"Murder on the Orient Express" DVD Movie Review

5/05/2010 Posted by Admin

DVD Movie Review

"Murder on the Orient Express"

By our guest blogger, Matt Jussim

Many people consider the 1970s to be one of the most classic decades for film. It's also true that the '70s were a golden age for director Sidney Lumet. He directed 12 films in the '70s, and in a stretch from 1973-76, he helmed the films “Serpico”, “Murder on the Orient Express," “Dog Day Afternoon” and “Network.”

All four of those films are classics, each well written, acted and directed. The reason I bring this up is because many filmmakers are lucky to create one film that is considered “great,” and here in only a span of four years, Lumet crafted four brilliant pieces of filmmaking. While all are fantastic, “Murder on the Orient Express” may be the best of the group.

The film is based on the Agatha Christie novel of the same name, which was published in 1934. Christie is among the best selling authors of all time, and “Murder on the Orient Express” is one of her finest novels.

Both the book and the film follow the exploits of Belgian detective Hercule Poirot, who is played by Albert Finney, as he investigates a murder that takes place on the titular “Orient Express.”

In this one, Belgian detective Poirot (Finney) finds himself surrounded by 13 murder suspects after a vulgar American millionaire (Richard Widmark) gets stabbed to death in his train compartment. Could the assailant be the victim's nervous assistant, played nimbly by Anthony Perkins? Is it the quick-tempered military man, Sean Connery? The meek missionary, Ingrid Bergman? Or did the butler, played by John Gielgud, really do it? I won’t give it away, but let’s just say everyone is connected.

Although the murder is the central focus of the story, the film's success rests on Finney's performance, which he handles gracefully. Finney is nearly unrecognizable as Mr.
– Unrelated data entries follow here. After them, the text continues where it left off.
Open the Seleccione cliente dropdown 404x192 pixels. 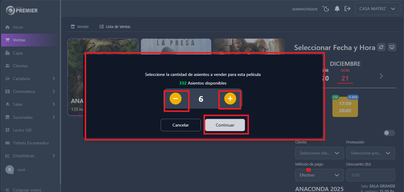319,153
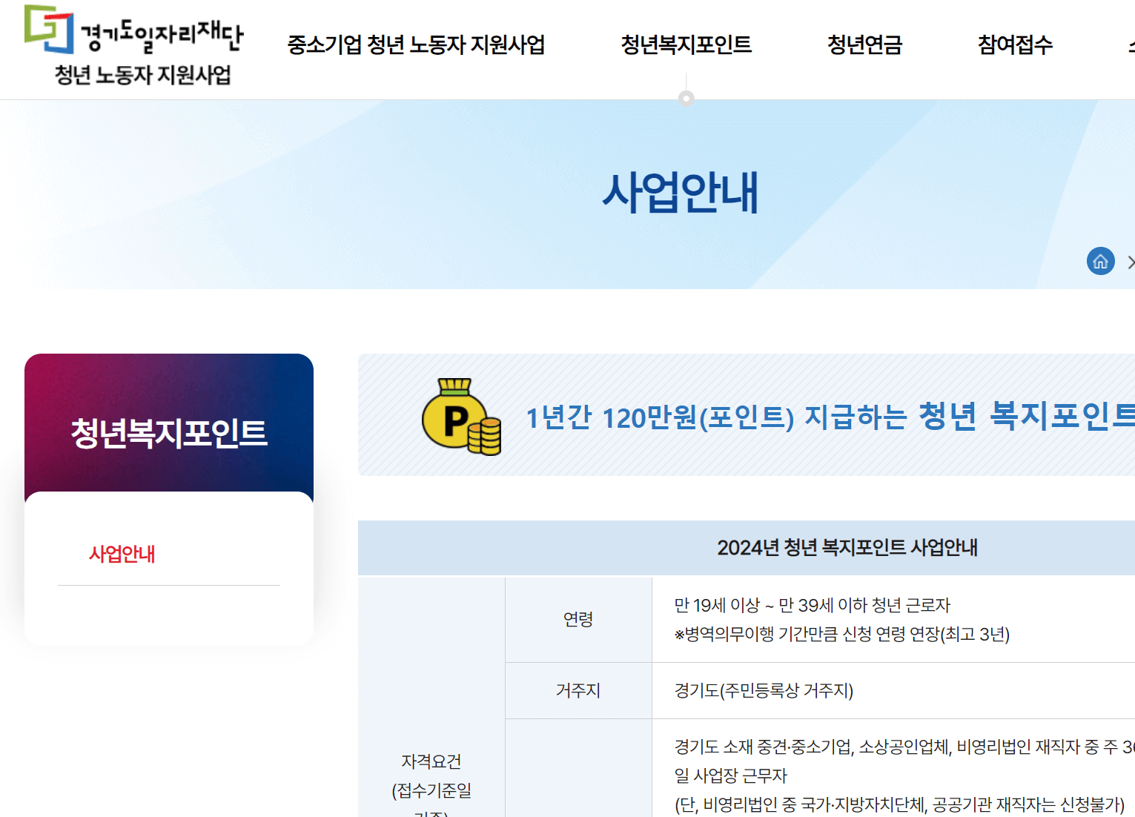Viewport: 1135px width, 817px height.
Task: Click the 사업안내 page title
Action: click(x=682, y=192)
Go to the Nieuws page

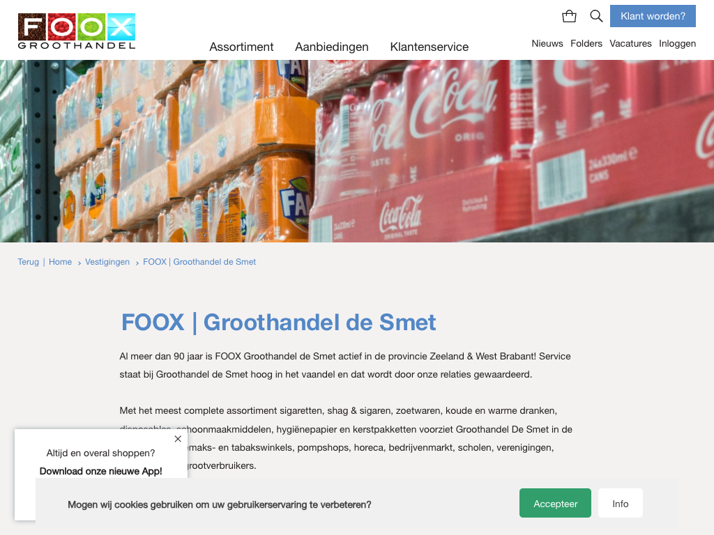(547, 44)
Poriot. His mustache is perfectly groomed, and his accent is impeccable. Finney was nominated for an Oscar for his performance, and deservedly so.

Finney’s performance was a ‘Hercule-an’ effort in itself. For example, the final scene, in which Poirot shares his solution of the case, required more shots and camera angles than could be captured in a single take on the cramped set, so the cast had to shoot the scene multiple times. You can imagine how difficult that must have been on Finney, whose monologue was eight pages long. The scene is beautifully directed, but Finney is just unbelievable in it.
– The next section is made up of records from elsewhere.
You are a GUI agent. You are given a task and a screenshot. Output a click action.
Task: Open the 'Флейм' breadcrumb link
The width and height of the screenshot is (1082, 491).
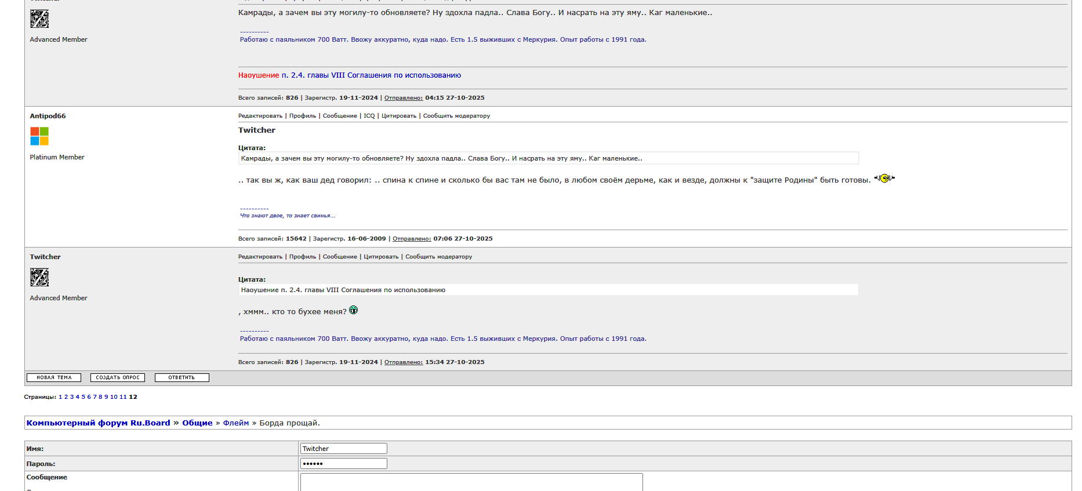point(235,423)
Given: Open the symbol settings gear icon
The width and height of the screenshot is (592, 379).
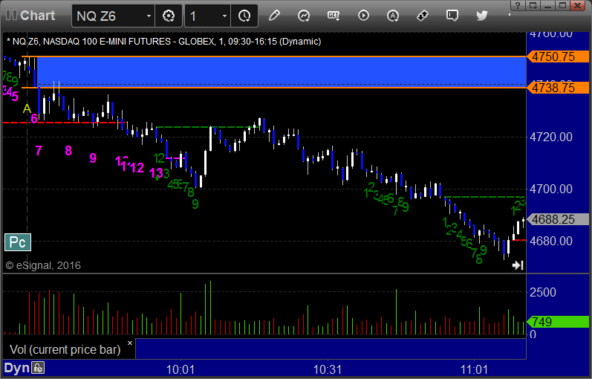Looking at the screenshot, I should pos(169,16).
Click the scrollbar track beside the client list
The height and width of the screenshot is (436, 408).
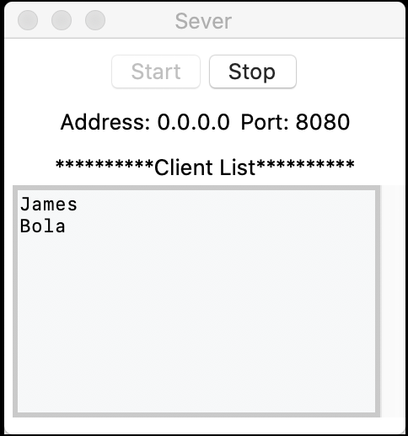click(392, 301)
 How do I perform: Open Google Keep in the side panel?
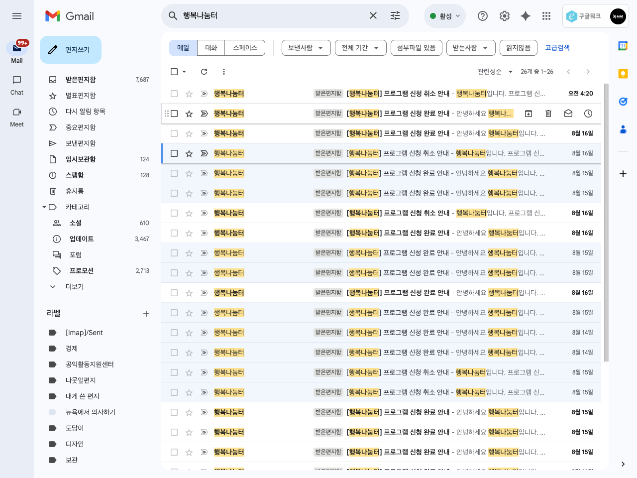pyautogui.click(x=623, y=74)
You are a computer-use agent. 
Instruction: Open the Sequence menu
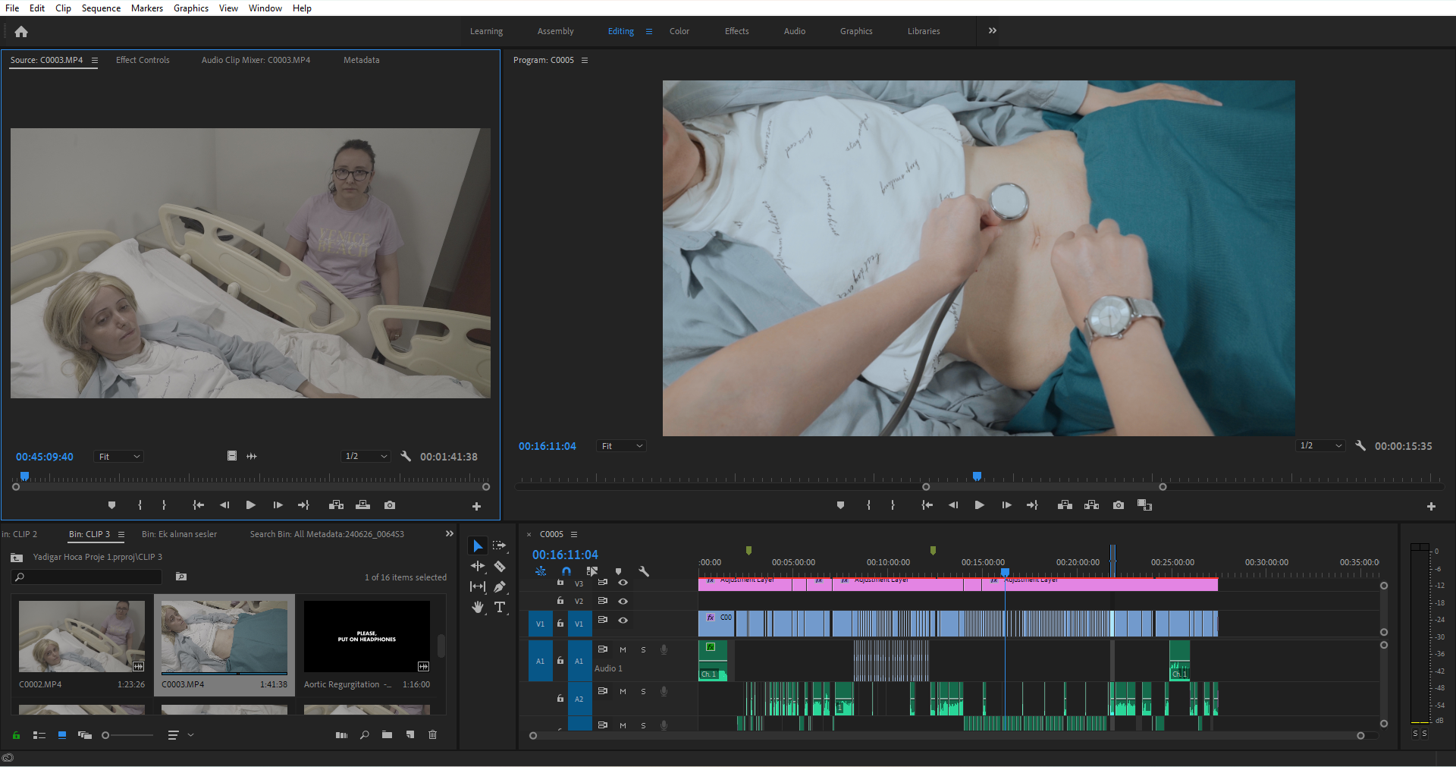point(101,8)
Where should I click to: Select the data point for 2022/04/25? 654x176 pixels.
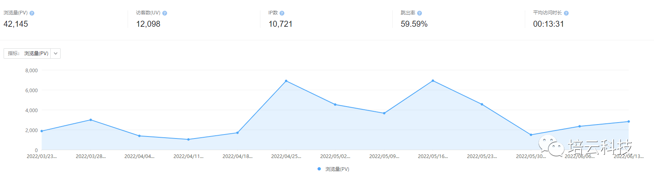(x=286, y=81)
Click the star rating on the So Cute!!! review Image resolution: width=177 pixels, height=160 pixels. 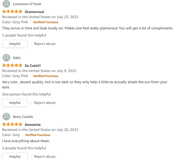(12, 65)
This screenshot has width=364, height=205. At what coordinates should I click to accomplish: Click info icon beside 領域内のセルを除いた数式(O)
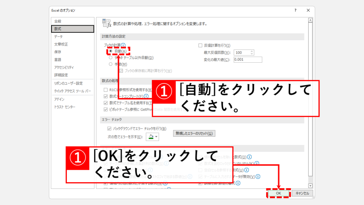coord(250,157)
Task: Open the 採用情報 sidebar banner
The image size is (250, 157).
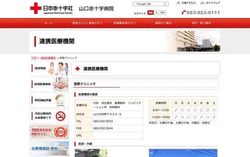Action: 49,69
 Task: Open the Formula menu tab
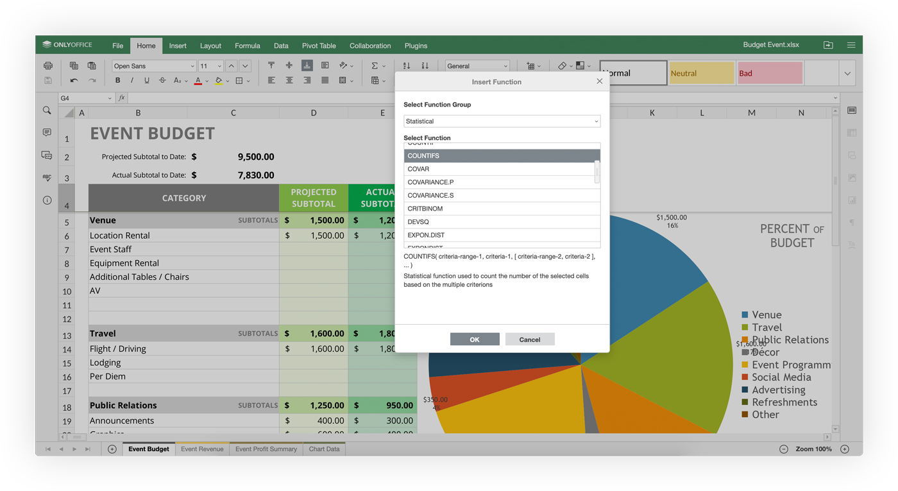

All told, the film was nominated for six Academy Awards, with Ingrid Bergman winning the Oscar for Best Supporting Actress. Virtually all of Ingrid Bergman's winning performance is contained in a single scene in which Poirot interrogates her character. The scene was captured in a single continuous take, nearly five minutes long.

Adapting a book is never easy. Adapting a book that is considered to be one of the best of its genre is even harder. Lumet shows his brilliance as a director on this film and he makes things look easy.
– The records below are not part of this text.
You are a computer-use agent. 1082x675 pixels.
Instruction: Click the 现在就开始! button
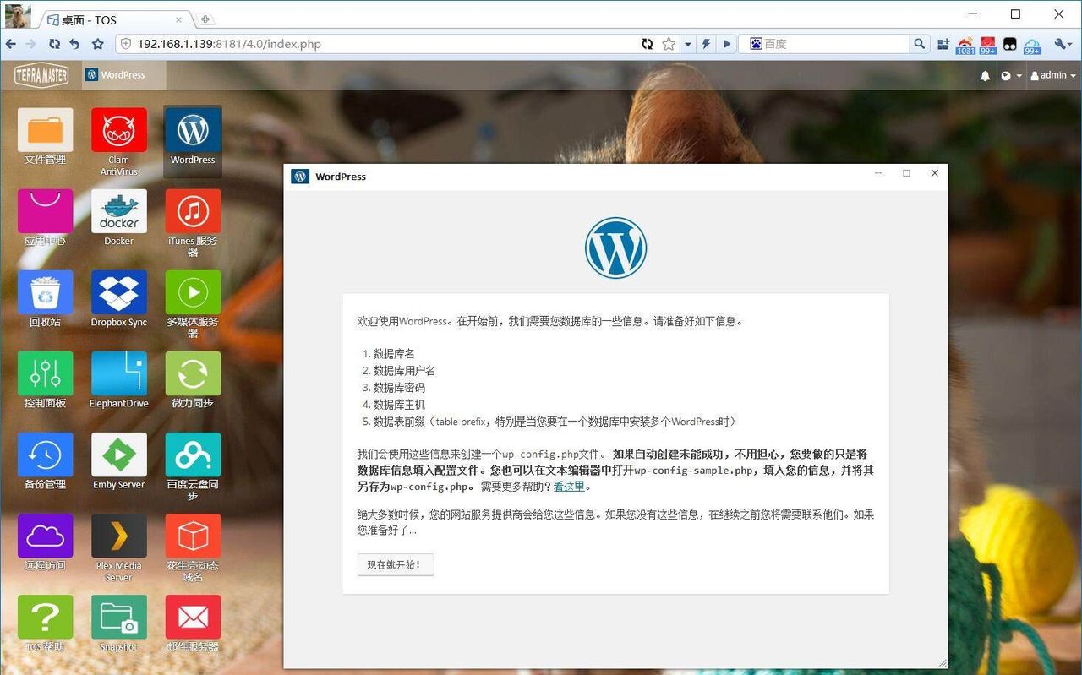396,564
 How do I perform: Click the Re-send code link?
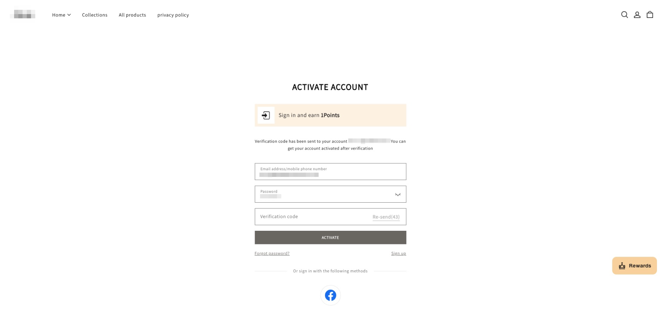click(386, 217)
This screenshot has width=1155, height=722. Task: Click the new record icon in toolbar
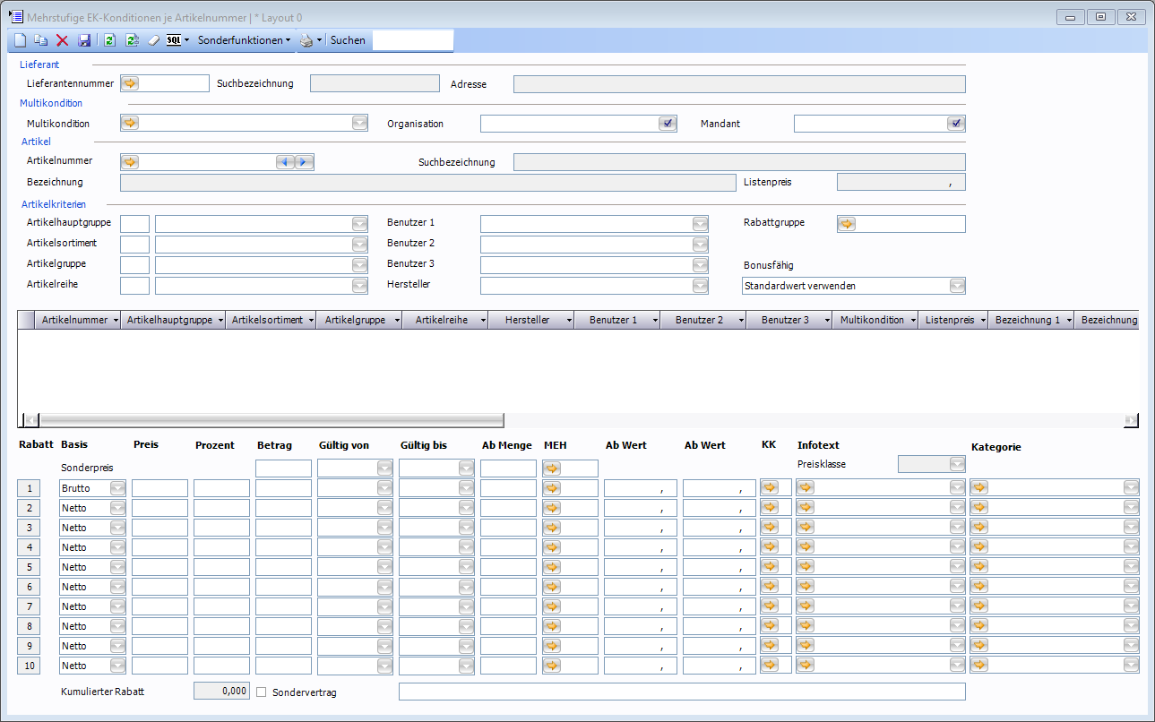coord(21,40)
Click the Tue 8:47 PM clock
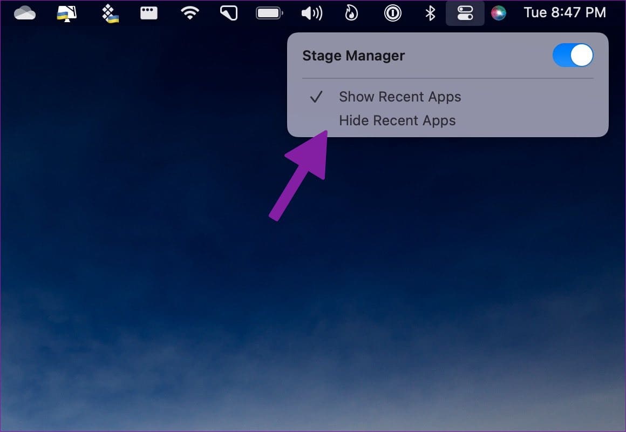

I’m amazed that the film wasn't nominated for Best Actor or Best Director, but the Academy doesn’t always get things quite right anyway (“Shakespeare in Love” over “Saving Private Ryan”? I’m still not over that one).

Either way, “Murder on the Orient Express” is easily one of the best mystery films of all time, but I’ll also go as far as to say it’s one of the best films of all time. It's a definitive classic.